# No more bank checks / bank cheques allowed in New Zealand



## Kingdragonfly (Apr 29, 2021)

New Zealand is know for experiments with banks.

Cheques / checks are going the way of the dodo bird. They are extinct in New Zealand.

So if you have a IRS stimulus check, or a paper bank draught, or god-forbid a personal check, you can forget about depositing it into a New Zealand (or Australia bank).

You _may_ have luck with Citibank or an Indian bank as they have have branches in Auckland only, but double check first.

A list of affected banks (basically any NZ bank with more than one branch)

ANZ -------- May 2021
ASB -------- August 2021
BNZ -------- July 2021
HSBC -------- June 2021
Rabobank -------- June 2021
The Co-operative bank -------- May 2021
TSB -------- June 2021
Westpac -------- June 2021
SBS -------- June 2021
*Stuff news*: Banks phasing out use of cheques is simply poor form

...
This isn’t a trivial issue. For most of us, cheques are a quaint relic, like public phones and Post Offices, that we still occasionally observe in the wild but have no use for. ANZ says fewer than one per cent of their customers used cheques regularly, and we can assume that this is a trend across all banks.

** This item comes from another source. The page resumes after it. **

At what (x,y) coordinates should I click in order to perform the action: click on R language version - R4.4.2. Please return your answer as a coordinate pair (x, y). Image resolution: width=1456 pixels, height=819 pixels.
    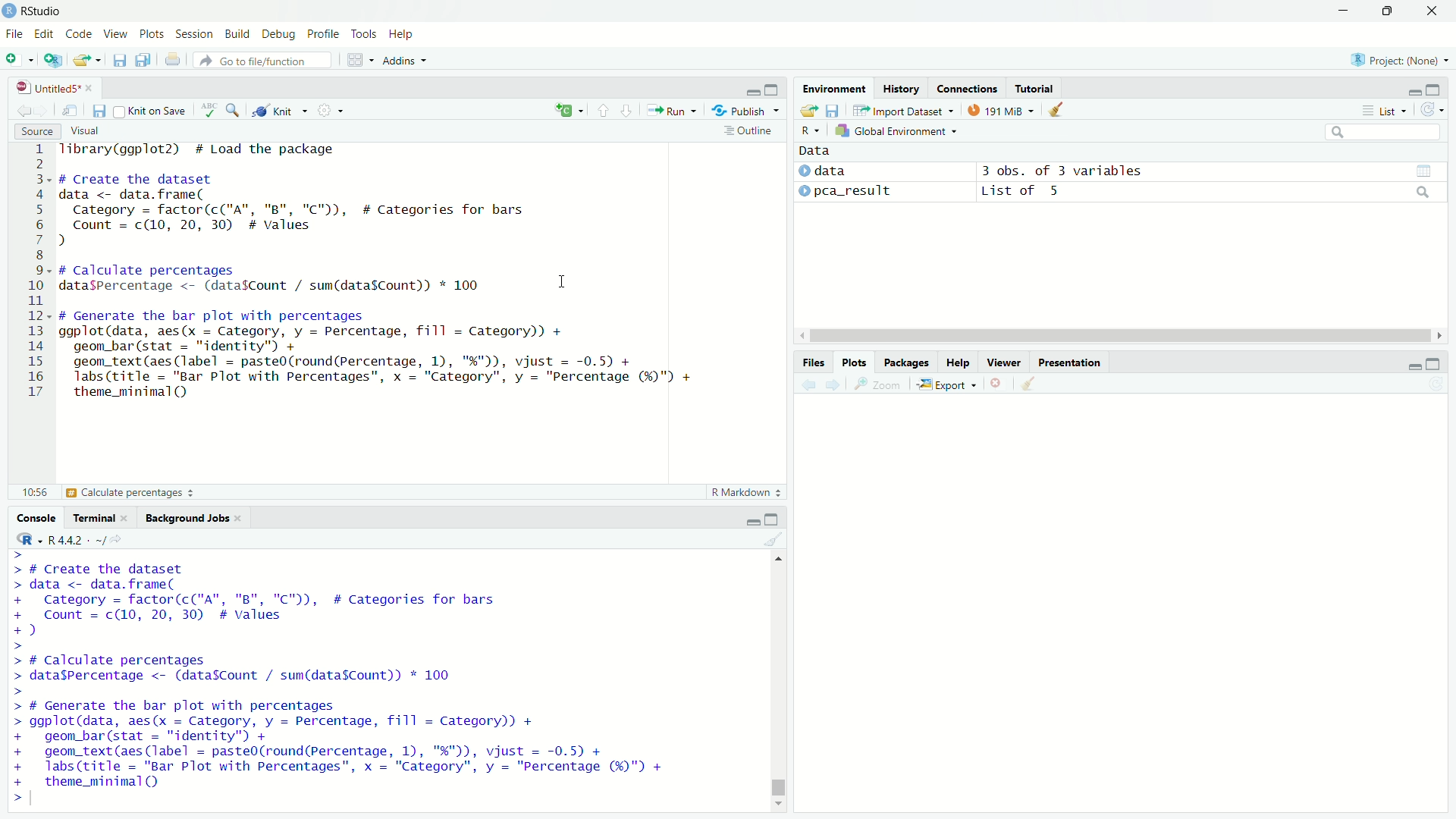
    Looking at the image, I should click on (91, 540).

Yet for this small minority the ability to make payments with this antiquated method is incredibly useful. Many older Kiwis don’t have access to, or really understand, this internet thing that Al Gore invented back in the day.

Many rural banking customers are also displeased by this development, with Federated Farmers raising the issue of poor connectivity experienced by many of their members. A number of advocacy groups, such as Dyslexia Foundation and Blind Low Vision NZ (formerly the Blind Foundation), have also made submissions in opposition.

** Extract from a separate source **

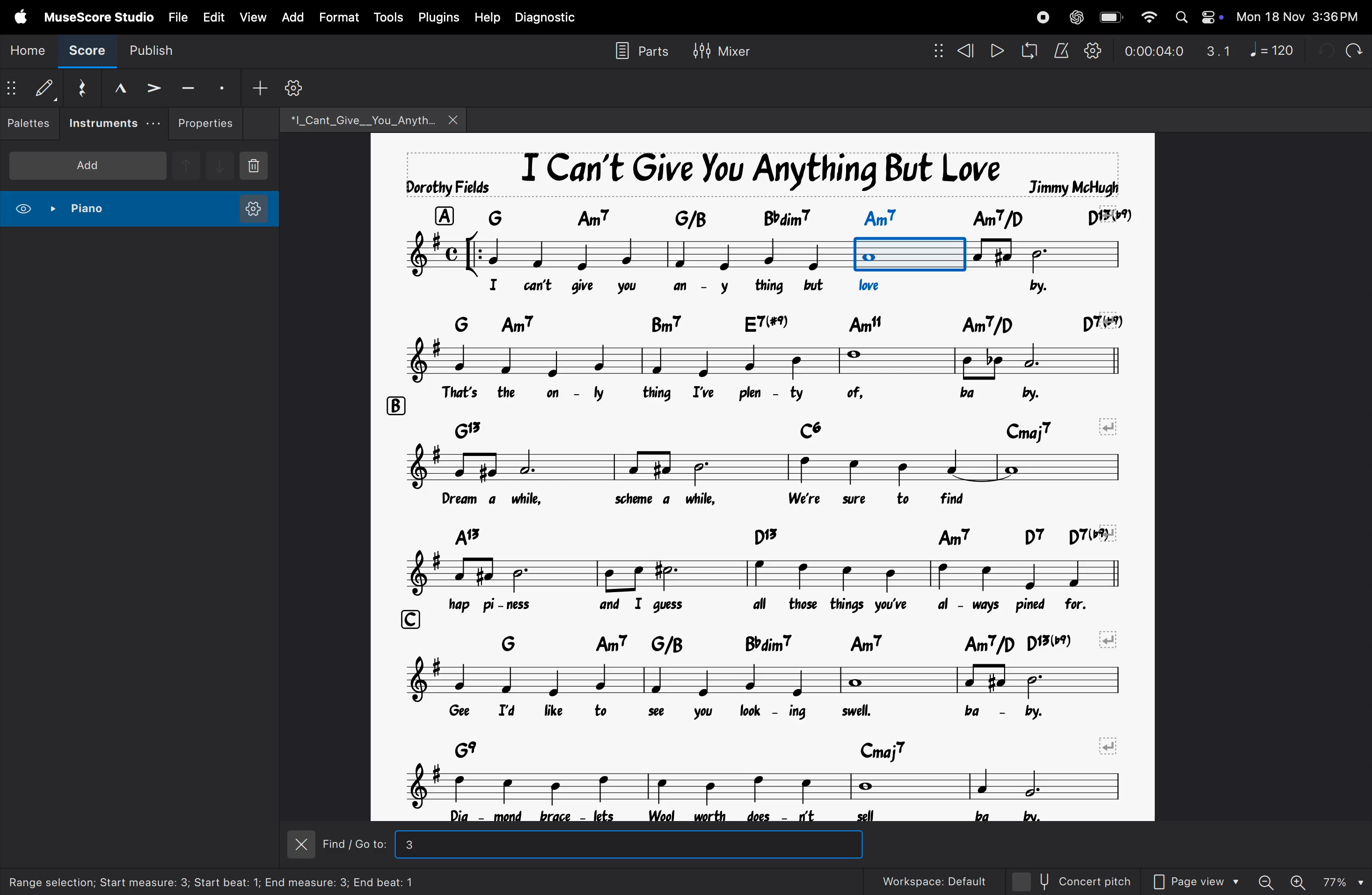 This screenshot has width=1372, height=895. I want to click on format, so click(339, 18).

It might seem unusual that profit-driven organisations such as our banks are moving away from servicing some of their customers in this way, but the economics probably make sense. The cost of processing hand-written cheques from a dwindling number of relatively low-value customers would be an easy expense to cut.

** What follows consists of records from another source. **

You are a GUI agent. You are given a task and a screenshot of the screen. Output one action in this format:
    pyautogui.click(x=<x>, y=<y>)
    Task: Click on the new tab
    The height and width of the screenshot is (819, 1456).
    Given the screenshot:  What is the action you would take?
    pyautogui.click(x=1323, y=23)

They should be entitled to do so, but just because you can do something doesn’t mean you should.

However, it pays to remember what a cheque is: nothing more than an instruction to your bank. There is nothing to prevent those impacted by this change utilising the method I adopted from my splendid isolation all those years ago, when I had access to neither a cheque book nor the internet.

If you have money in your bank, this is a debt that the bank owes you. They are a creditor, a custodian of your capital. If I wished to pay a bill, order a magazine or donate to an orphanage, I would write to my local bank with an instruction as to whom I wished to pay, the amount, and the bank account of the person to receive the money.
...


----------